There was some logic to this, though at some point it also seemed to go away off, just where I couldn’t immediately locate.
“That may be so, Mr. Griscom.” I felt that name, now larger and closer as I spoke it again. “But I don’t know how I can help you. I suppose you’ve seen our statements, in the police report?”
“Yes. And I’ve spoken to other people who reached the scene shortly afterward.”
“Then you’ve got it all,” I said.
“Could you just tell me this, who was driving the car?”
Those brief seconds came back, but now more vividly, charged with the mounting anxiety they once brought.
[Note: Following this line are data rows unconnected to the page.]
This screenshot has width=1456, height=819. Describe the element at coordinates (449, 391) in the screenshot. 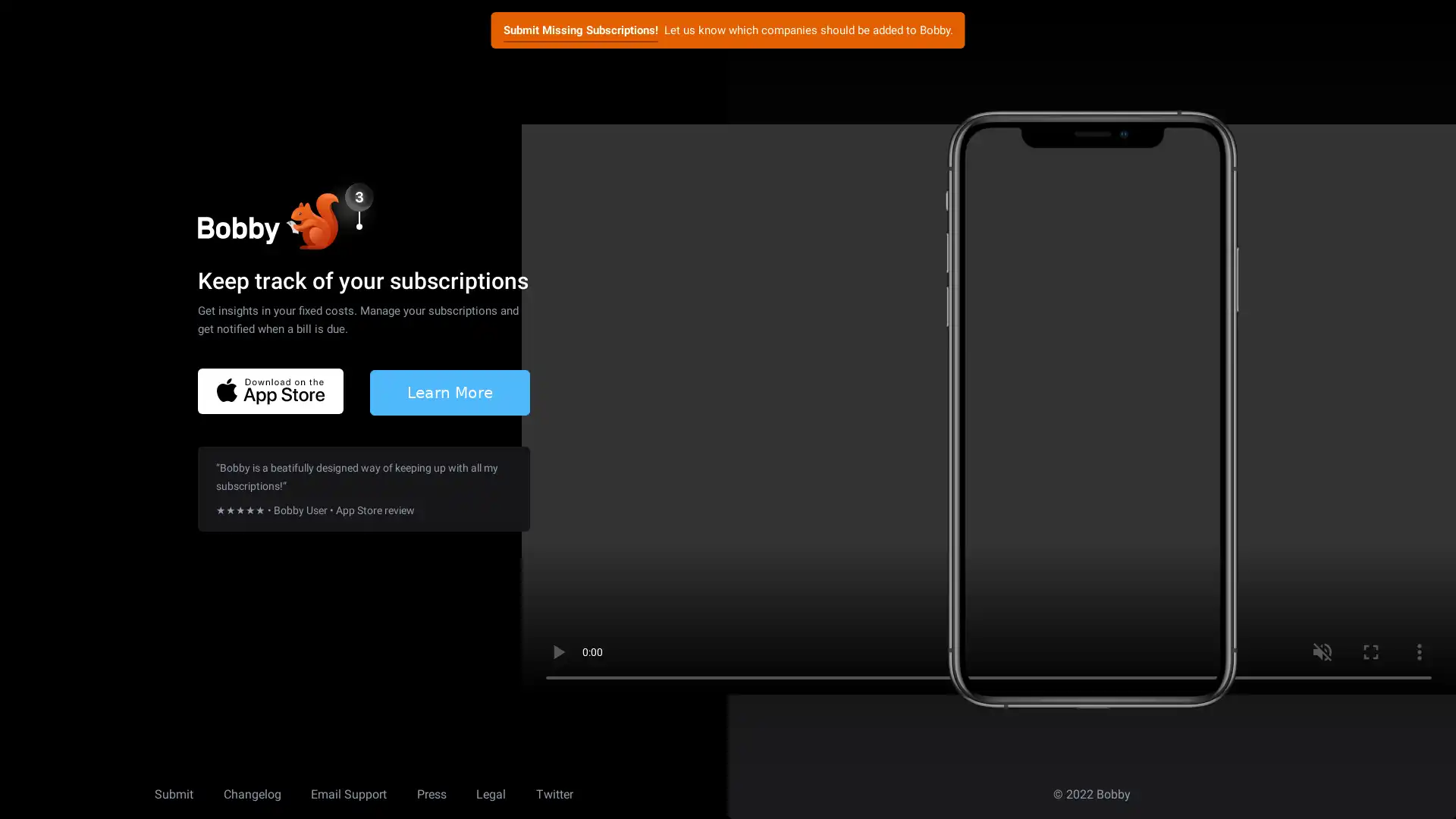

I see `Learn More` at that location.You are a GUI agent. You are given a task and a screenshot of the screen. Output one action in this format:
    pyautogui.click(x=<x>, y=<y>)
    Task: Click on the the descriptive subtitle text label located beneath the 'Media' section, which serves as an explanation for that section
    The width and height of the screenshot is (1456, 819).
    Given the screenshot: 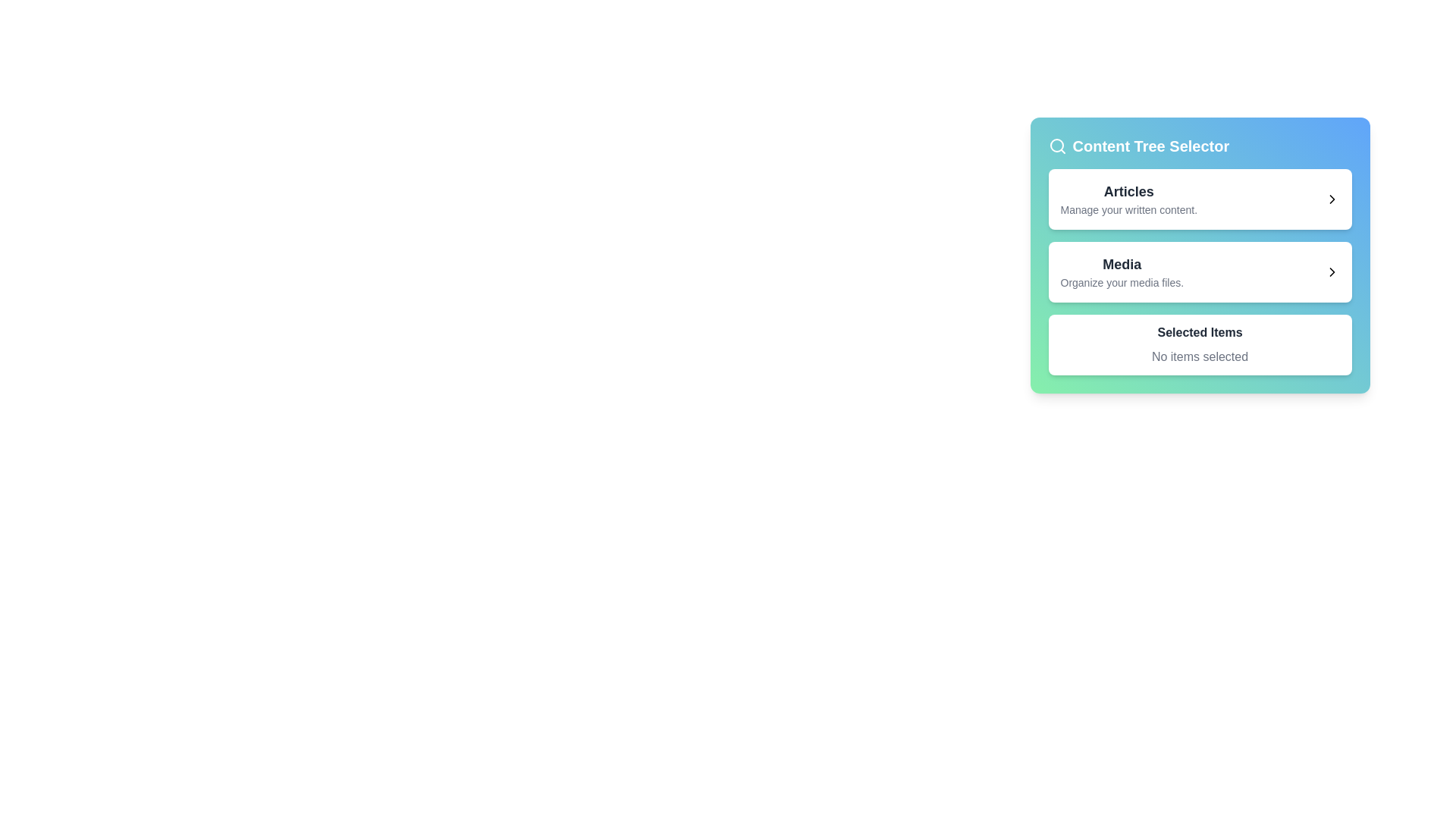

The surprise, the bewilderment, then the tension, these were more real than the car itself, at this moment remembered only as a swift, gray, receding phantom.
“Of course not, Mr. Griscom.” Griscom. Stanley had been present at a party miles away in Englewood, that evening, given at the home of Fenner Griscom. This man. Now the connection came solidly and deeply home. Too close, much, much too close, in an uneasiness that deep
ened without reason. “That was the gist of our statements. We did not know who was driving the car.”
He said evenly:
“No, I mean your car, Mr. Ravoc.”
“Mine? I was, of course. Why?”
“Did the police examine your car, then, or any time afterward? I can’t find any definite information that they did.”
The lid on the pressure cooker began to come loose, and I tried to clamp it back, but just missed.
“Of course not, why the hell should they? Griscom, are you a Generous Heart case worker, or one of their prize patients?”
His level voice flowed on, as though accustomed to such outbursts, as though there had been none.
“I’ve spoken to the patrolman first to reach the scene. I’ve interviewed those who were present, and made statements. A man airing his dog, a Mr. Michael Anders. A boy and a girl. In spite of the excited claims they made at the time, none of them actually saw that car mentioned in your version of the affair.”
I remembered that man carrying a dog. The boy and the girl A very sharp young cop.
“What are you getting at? Somebody there heard the horn of the car that hit the man, and heard its tires and brakes before it struck him and went on. He even saw the brake-lights.”
Griscom continued in a monotonous voice, as though reading from notes.
“They heard brakes, tires, a horn, and when they got there, they saw your car. They told me, privately, that when they first came up they had the distinct impression you were talking to each other as though you knew just who had hit the man, but you were keeping it among yourselves. To me, as an investigator, that usually adds up to a driver with a few too many drinks, perhaps some other compromising circumstance. But of course his friends never want to put him on the spot. So they sometimes concoct a story about another car ahead. But often, there never has been any other car. A driver runs a man down, automatically stops, finds him dead, and then suddenly they all see disagreeable possibilities. Do you follow me, Mr. Ravoc?”
I followed him, all right, with no trouble. This could hardly be serious, this witch’s hodgepodge. But it might be taken so, for a few uncomfortable moments.